Ada hukum dan standar internasional yang mengatur perilaku pasukan militer selama konflik bersenjata dan bertujuan untuk melindungi hak-hak dan martabat warga sipil:
Pertama, Konvensi-konvensi Jenewa (1949): Konvensi Jenewa, khususnya Protokol I, melindungi warga sipil dari pelanggaran apa pun terhadap martabat mereka, termasuk penghinaan, ejekan, dan perlakuan yang merendahkan martabat.
Setiap tindakan yang melibatkan penyerangan terhadap warga sipil atau properti mereka atau pelanggaran terhadap privasi mereka merupakan pelanggaran terhadap konvensi-konvensi ini. Pasal 27 Konvensi Keempat secara khusus mensyaratkan “penghormatan terhadap kehormatan dan hak-hak keluarga” dan melarang tindakan apa pun yang dianggap merendahkan warga sipil, seperti merusak properti mereka atau menyinggung simbol-simbol budaya mereka.
Hukum hak asasi manusia internasional: Hukum hak asasi manusia internasional menekankan perlindungan terhadap martabat manusia, dan tindakan apa pun yang merendahkan atau menyinggung seseorang atau masyarakat merupakan serangan terhadap martabat mereka dan pelanggaran terhadap hak-hak mereka.
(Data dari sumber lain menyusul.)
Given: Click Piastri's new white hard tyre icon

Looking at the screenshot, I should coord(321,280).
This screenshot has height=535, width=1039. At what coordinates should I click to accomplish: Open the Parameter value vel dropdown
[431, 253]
Perilaku yang mengolok-olok pakaian atau barang pribadi korban dianggap sebagai serangan terhadap martabat pribadi.
Kedua, norma kemanusiaan dan etika. Menargetkan dan mengejek properti pribadi, terutama pakaian simbolis perempuan atau simbol budaya, tidak etis dan bertentangan dengan norma-norma kemanusiaan yang menyerukan penghormatan terhadap martabat manusia, bahkan dalam konteks perang.
Ketiga, Mahkamah Pidana Internasional. Dalam beberapa kasus, tindakan semacam itu dapat dianggap sebagai kejahatan perang jika merupakan bagian dari kebijakan atau perilaku sistematis untuk mempermalukan atau secara paksa memindahkan penduduk sipil. Mahkamah Pidana Internasional menganggap penghinaan dan pelecehan terhadap martabat, baik secara fisik maupun psikologis, sebagai salah satu tindakan yang dapat dianggap sebagai kejahatan perang di bawah Pasal 8 Statuta.
BACA JUGA: Presiden Ramaphosa: Afrika Selatan akan Selalu Bersama Palestina
Keempat, Komite Palang Merah Internasional (ICRC). ICRC mendefinisikan praktik-praktik semacam itu sebagai pelanggaran etika militer, yang mewajibkan anggota angkatan bersenjata untuk menghormati martabat penduduk sipil dan tidak terlibat dalam perilaku yang merendahkan martabat atau tidak berperikemanusiaan.
Singkatnya, tindakan tentara Israel yang mengolok-olok pakaian dan properti pribadi warga sipil Palestina dan Lebanon bertentangan dengan hukum internasional dan norma-norma kemanusiaan dan dapat dianggap sebagai pelanggaran terhadap martabat manusia dan hak-hak warga sipil dalam konteks konflik bersenjata.